Direct selling provides important benefits to individuals who desire an opportunity to earn an income and build a business of their own; to consumers who enjoy an alternative to shopping centers, department stores or the like; and to the consumer products market.

It offers an alternative to traditional employment for those who desire a flexible income earning opportunity to supplement their household income, or whose responsibilities or circumstances do not allow for regular part-time or full time employment. In many cases, direct selling opportunities develop into a fulfilling career for those who achieve success and choose to pursue their independent direct selling business on a full time basis."



How does one know which company to choose? Ask yourself this when considering any direct selling or MLM structure:

    * *Am I required to pay anything to join?* Generally there will always be a registration process and a minimum purchase requirement. If you are required to pay R1000's up front and receive nothing from it then question the validity of the offer

    * *Is the company reputable?* Visit the DSA SA website on www.dsasa.co.za and confirm whether the company is in fact registered as a direct selling company in South Africa. Take the time to do some market research on the company and ask around. The prospective company should also be open about the business opportunity from first contact. If the company is evasive about the products or business opportunity then ensure you do some more research before signing into anything.

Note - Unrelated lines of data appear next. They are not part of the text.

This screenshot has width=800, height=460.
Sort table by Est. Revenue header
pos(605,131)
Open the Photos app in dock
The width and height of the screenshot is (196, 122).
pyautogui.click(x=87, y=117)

    * *Is the company offering high quality products and or services that your clients will enjoy using?* Again do some market research. You don't want to invest in 'stock' that the public will not be open to purchasing? At this point you should also be asking yourself whether you are taking up this opportunity because you believe in the product and would be comfortable marketing this to your friends and family. If you'd be embarrassed about this with those closest to you, how on earth can you expect new customers, clients and prospective consultants to 'buy into the concept.

    * *Will I be limited in terms of who I may sell to?*  All direct selling companies will have a code of ethics and terms and conditions to joining their system. Request a copy of these before signing up. READ THE FINE PRINT - you never know what may be hidden in there.

    * *How do I know this is not a pyramid scheme or any other illegal system?* Aside from checking up on the company's history, one big clue here is that all purchases, statements, invoices, sales reports etc should come directly form the company. You should never be requested to pay an amount directly to an individual nor should you be expected to recruit new members and take payment from them. A MLM business is an investment and should be treated as such so make sure you do your homework before handing over any monies.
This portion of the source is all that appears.